Bagi pembuat indeks, stagnasi skor Indeks Persepsi Korupsi (IPK) disebabkan oleh dinamika hasil penilaian pada sembilan indikator penyusun indeks. Indeks terbangun dari hasil berbagai survei persepsi baik di bidang hukum, ekonomi, politik, hingga demokrasi. Kenaikan skor terjadi pada beberapa indikator terkait dengan ekonomi seperti kemudahan berusaha di negeri ini.
Akan tetapi, penurunan skor di bidang hukum, lebih khususnya skor dari indikator World Justice Project (WJP) 2017, yang digunakan untuk mengukur efektivitas penegakan hukum dan integritas penegakan hukum di negeri ini, menjadikan skor total indeks tidak beranjak dari kondisi tahun sebelumnya.
Menurunnya salah satu indikator hukum, bagi Transparency International Indonesia (TII) diinterpretasikan sebagai suatu persoalan krusial di bidang penegakan hukum.

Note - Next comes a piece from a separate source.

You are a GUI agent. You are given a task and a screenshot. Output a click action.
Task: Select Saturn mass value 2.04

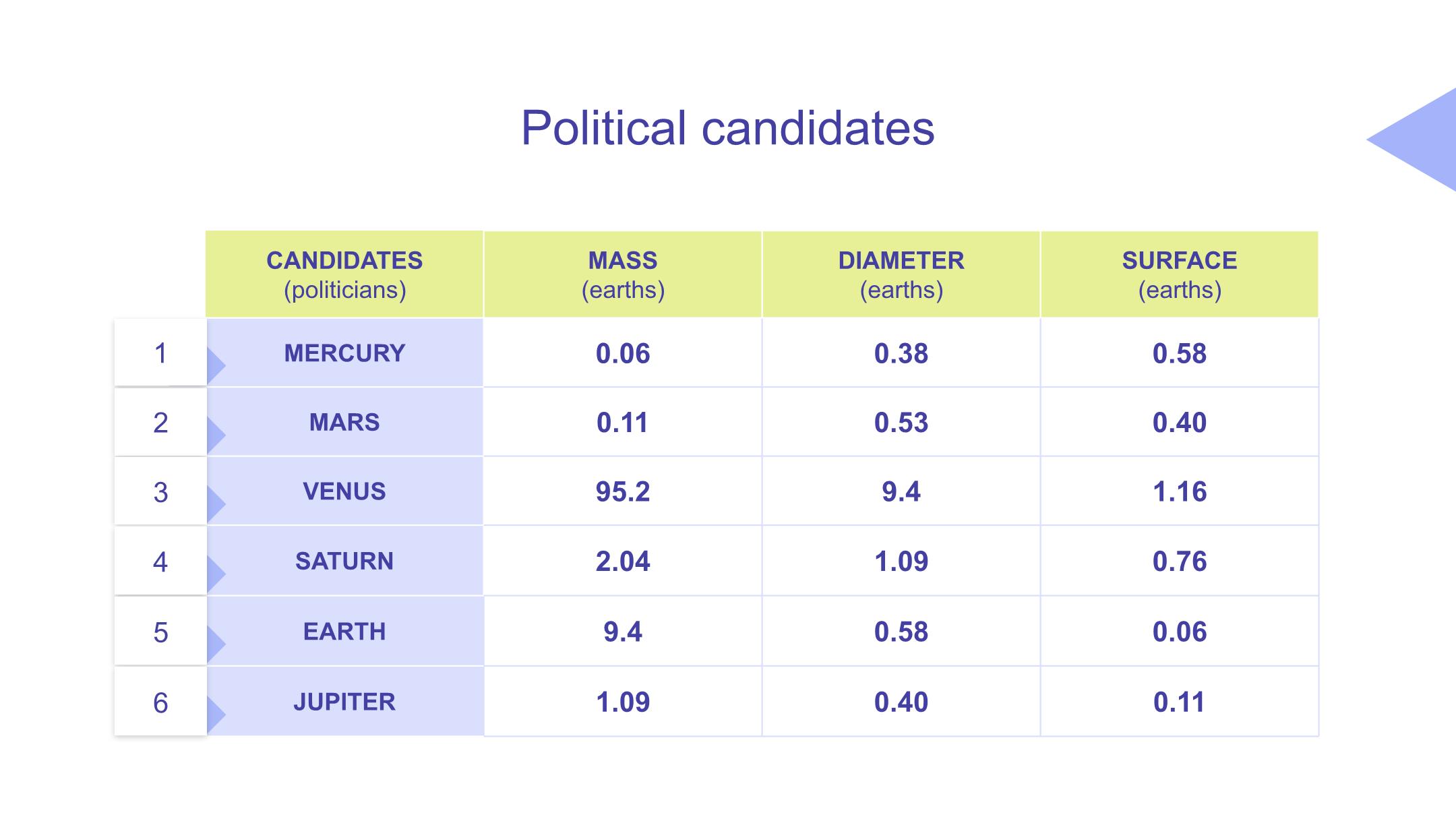click(623, 561)
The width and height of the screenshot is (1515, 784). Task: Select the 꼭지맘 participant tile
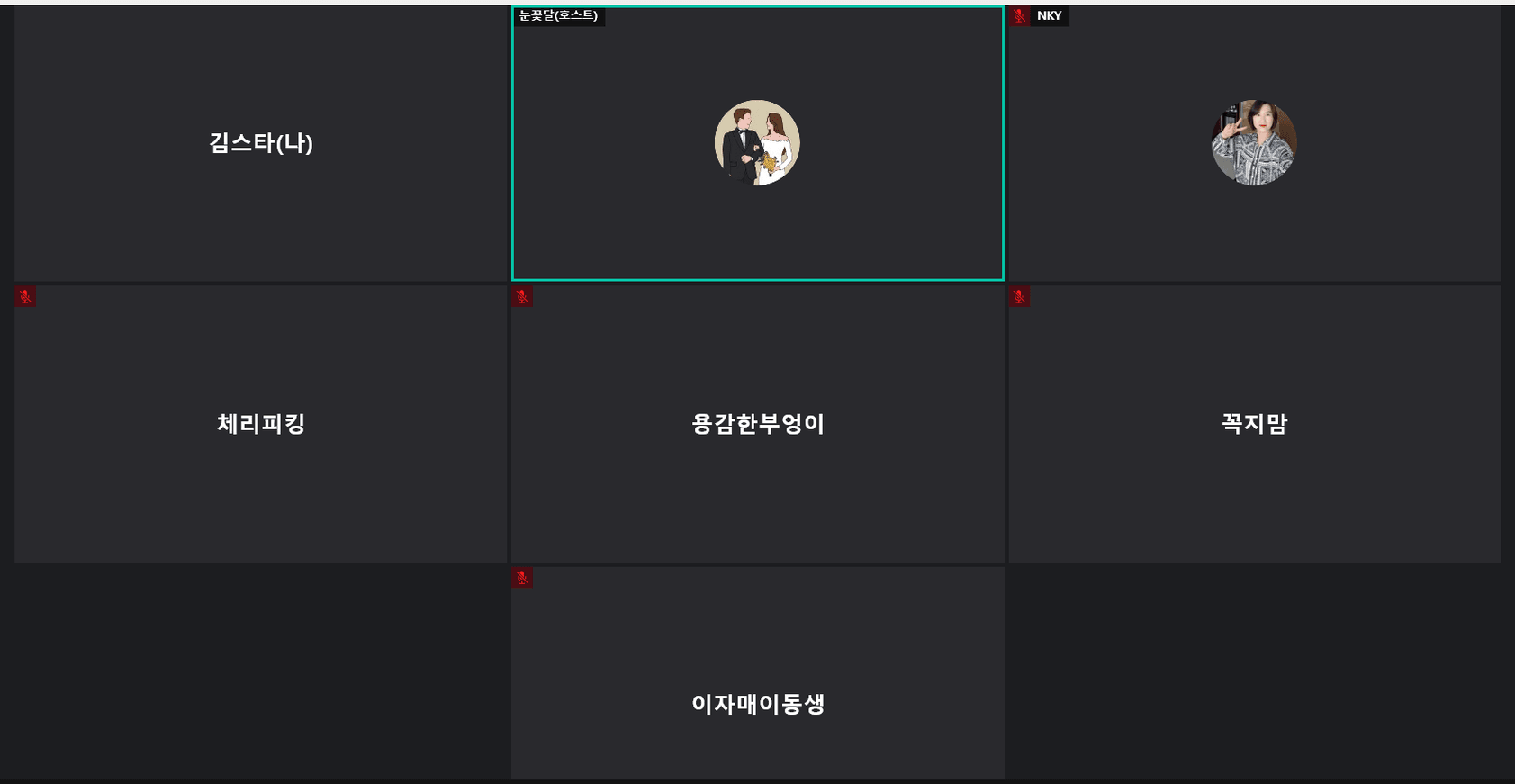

Ditengarai, tingginya praktik korupsi di Indonesia adalah disebabkan oleh maraknya politik uang. “Dari hasil survei TII dan kemerosotan skor WJP terlihat bahwa para pejabat publik kita, baik eksekutif, yudikatif, legislatif, maupun militer masih menggunakan kekuasaannya untuk mencari keuntungan pribadi,” ungkap Wawan Suyatmiko, peneliti TII (Kompas, 24/2).
Dalam pemberitaan sehari sebelumnya, Wakil Ketua KPK, Laode M Syarif, mengungkapkan stagnasi IPK Indonesia juga disumbangkan oleh korupsi yang terjadi di partai politik dan di jajaran penegak hukum. Berdasarkan data KPK, kasus-kasus hukum yang melibatkan politikus dan aparat penegak hukum memang sangat mengkhawatirkan. Catatan dari 2004-2017, ada 17 hakim dan 7 jaksa ditangkap karena korupsi. Selain itu, 144 anggota parlemen, 69 wali kota/bupati, dan 18 gubernur juga diproses hukum.
Penafsiran Indeks
Akan tetapi, interpretasi yang berbeda juga muncul. Stagnasi IPK adalah kemandekan pemberantasan korupsi. Lebih jauh lagi, stagnasi mengindikasikan pencegahan dan penindakan korupsi di negeri ini jalan di tempat. Bagi sebagian anggota DPR, kondisi demikian merupakan jawaban dari kurang berfungsi efektifnya KPK.
Pada akhir Desember 2017 lalu, misalnya, dalam draft rekomendasi Panitia Angket KPK DPR terkait dengan Pelaksanaan Tugas dan Kewenangan KPK, tercantum salah satu kesimpulan “Kepada KPK, dengan kewenangan-kewenangan yang ada maka dalam kurun waktu 5 tahun agar dapat meningkatkan IPK." Pansus DPR menganggap dari segi kinerja, kelemahan strategi KPK dalam pemberantasan korupsi selama ini dapat dilihat dari belum membaiknya IPK bangsa Indonesia. Ternyata, penindakan agresif dan eksesif yang dilakukan oleh KPK tidak banyak mengurangi tingkat korupsi.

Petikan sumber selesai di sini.